> **本文**
______

棄てられない「負動産」

所有不動産は、いらないからといって権利書をゴミ箱にポイと捨てれば終わりというものではありません。
民法では物件や債権は自らの行為で自由に権利を放棄できるものとされていますが、土地などの不動産所有権の放棄については規定がありません。

土地や建物の権利書を持っているかいないかに関わらず、法務局にある登記簿謄本の所有者欄に名義が記載されている限りは、その人物は所有権利者として扱われます。
名義を変更する手続きをとることによってのみ所有権が移転するので、所有権利者としての自分から逃れようと思うと、売買や贈与であれ、遺贈するにせよ、とにかく相手方を見つけて名義を変更する手続きをとらなければなりません。

所有している不動産を売却することができればいいのですが、それができない場合は特に問題です。
不動産にも一般的流通市場があります。その不動産にそれなりの価値や有効利用できるところがあれば、自ずと需給相場が動き出して価格が決まり、売買成立となります。しかし、その不動産に市場価値が全く無くない場合はどうするかという点が問題なのです。

これからの市場は、不動産の収益性から価値を判断して取引される時代です。
“不動産の大安売り”と銘打って売却価格を1円としても、利益の生まない不動産である他に所有権移転登記費用や取得税、固定資産税等、後の不動産の管理の責任があるとなれば買主は現れない上に“棄てる”こともできないのです。

______

> **提供項目**
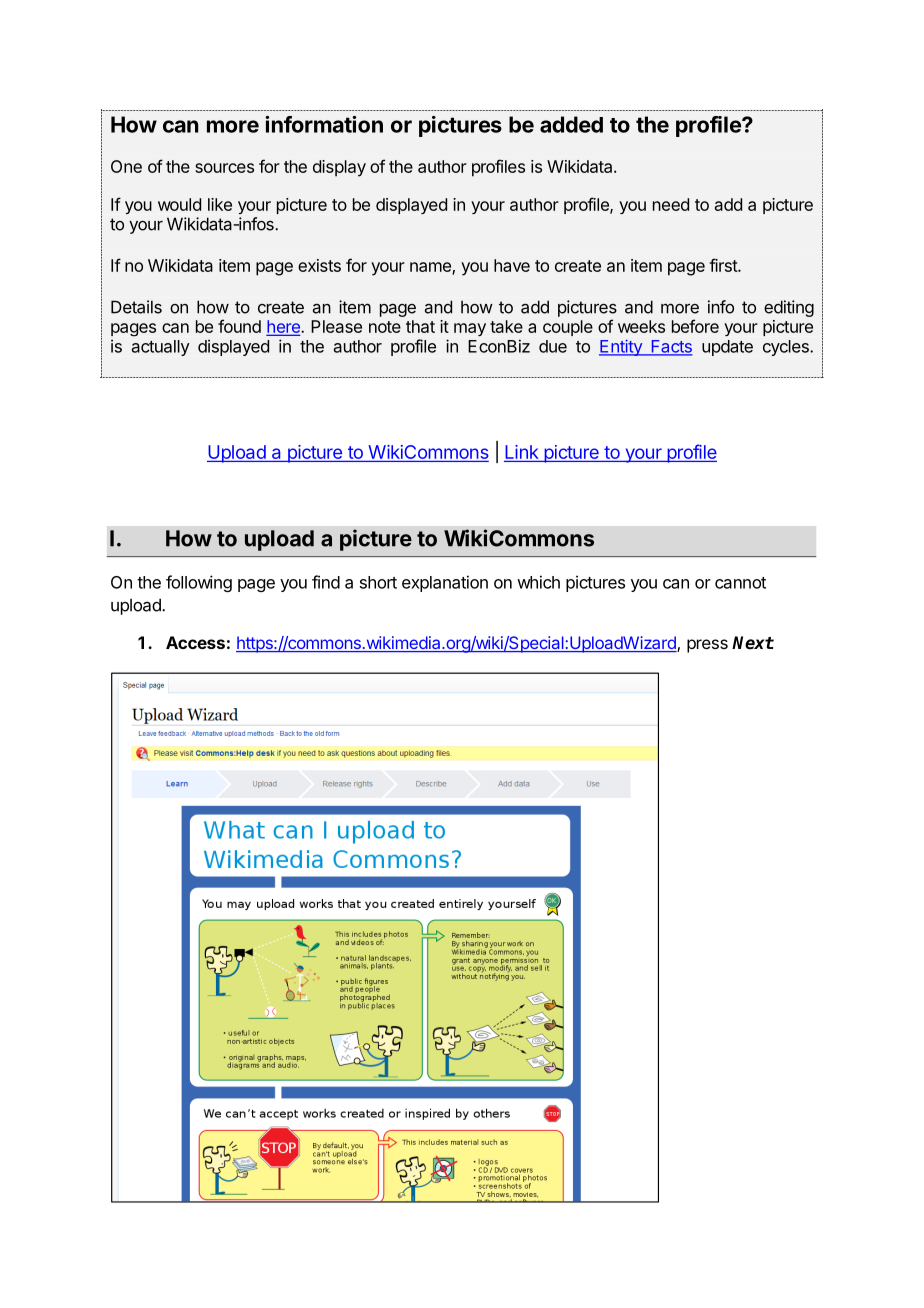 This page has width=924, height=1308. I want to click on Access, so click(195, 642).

______

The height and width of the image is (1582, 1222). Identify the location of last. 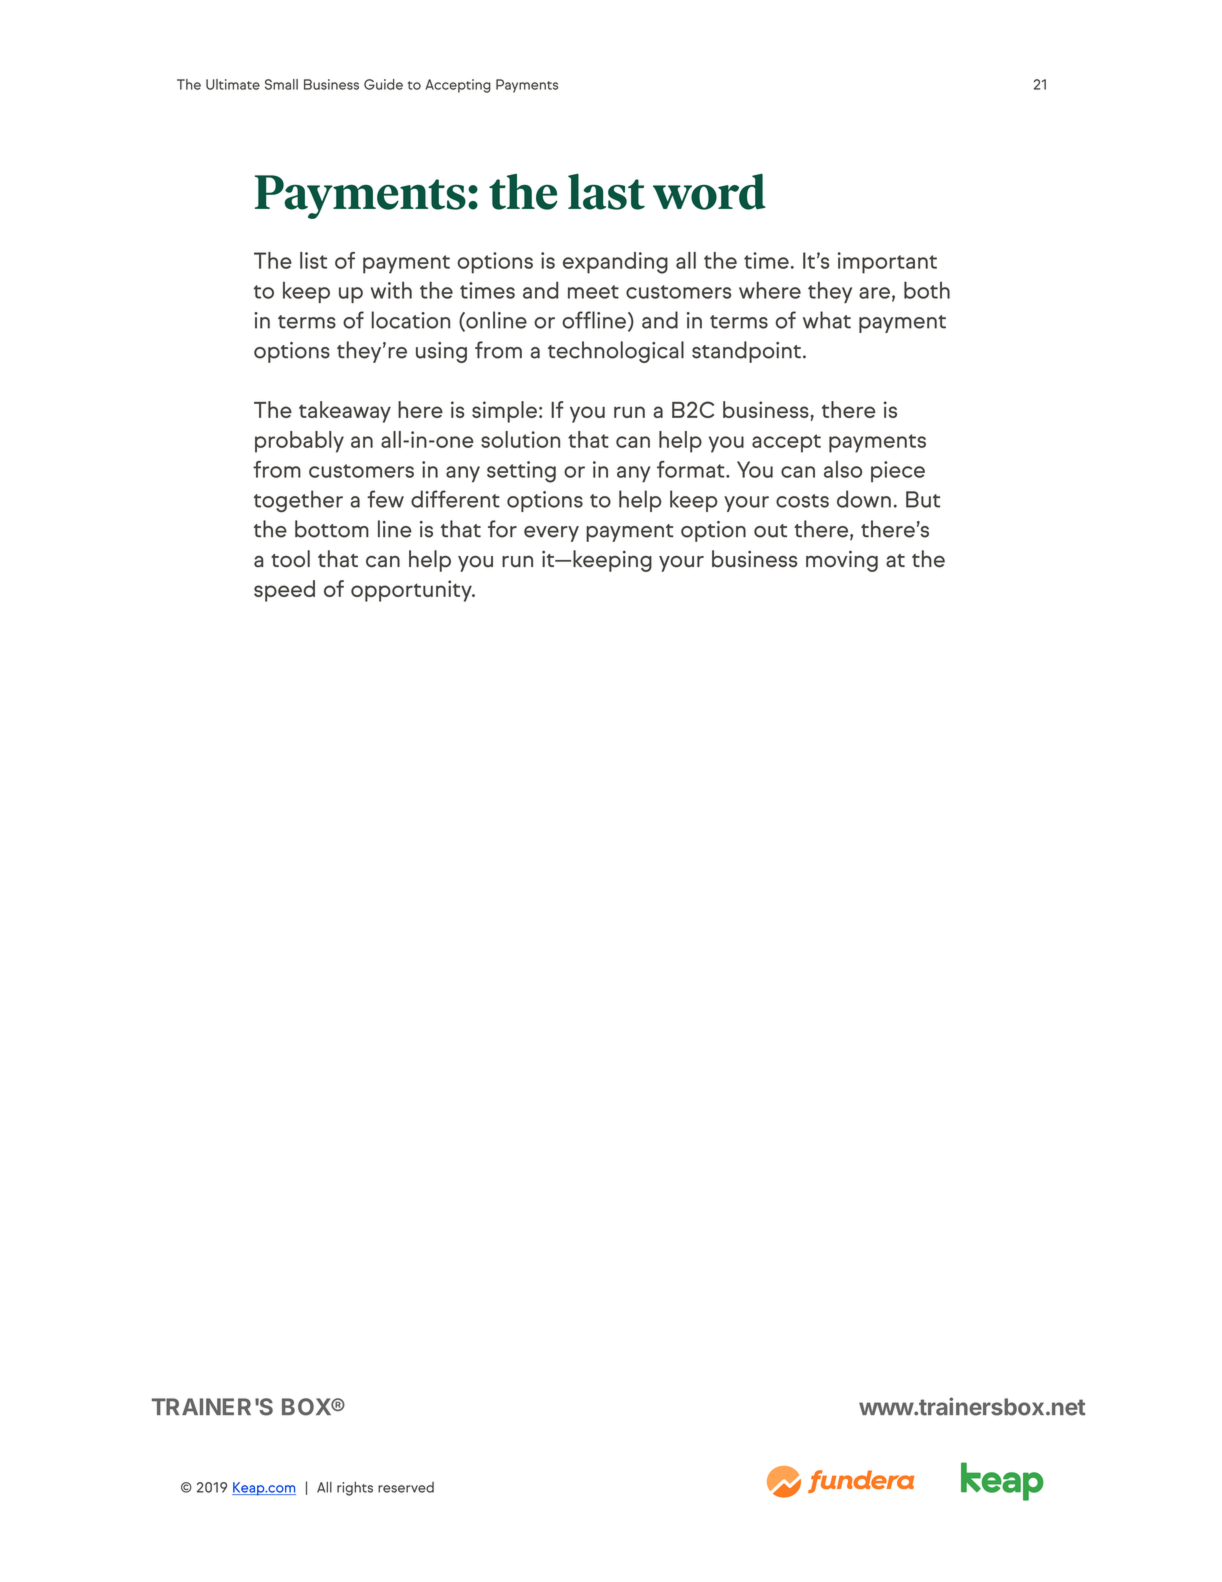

______

> **記述課題**
1 > 本文の「民法では物件や債権は自らの行」から「きをとらなければなりません。」までを、両端も含めて一字一句そのまま書き写してください。
2 > 本文によると、不動産の所有権は何をとることによってのみ移転しますか。

> **問題の解答**
1 >
民法では物件や債権は自らの行為で自由に権利を放棄できるものとされていますが、土地などの不動産所有権の放棄については規定がありません。

土地や建物の権利書を持っているかいないかに関わらず、法務局にある登記簿謄本の所有者欄に名義が記載されている限りは、その人物は所有権利者として扱われます。
名義を変更する手続きをとることによってのみ所有権が移転するので、所有権利者としての自分から逃れようと思うと、売買や贈与であれ、遺贈するにせよ、とにかく相手方を見つけて名義を変更する手続きをとらなければなりません。

2 > 名義を変更する手続きをとることによってのみ移転します。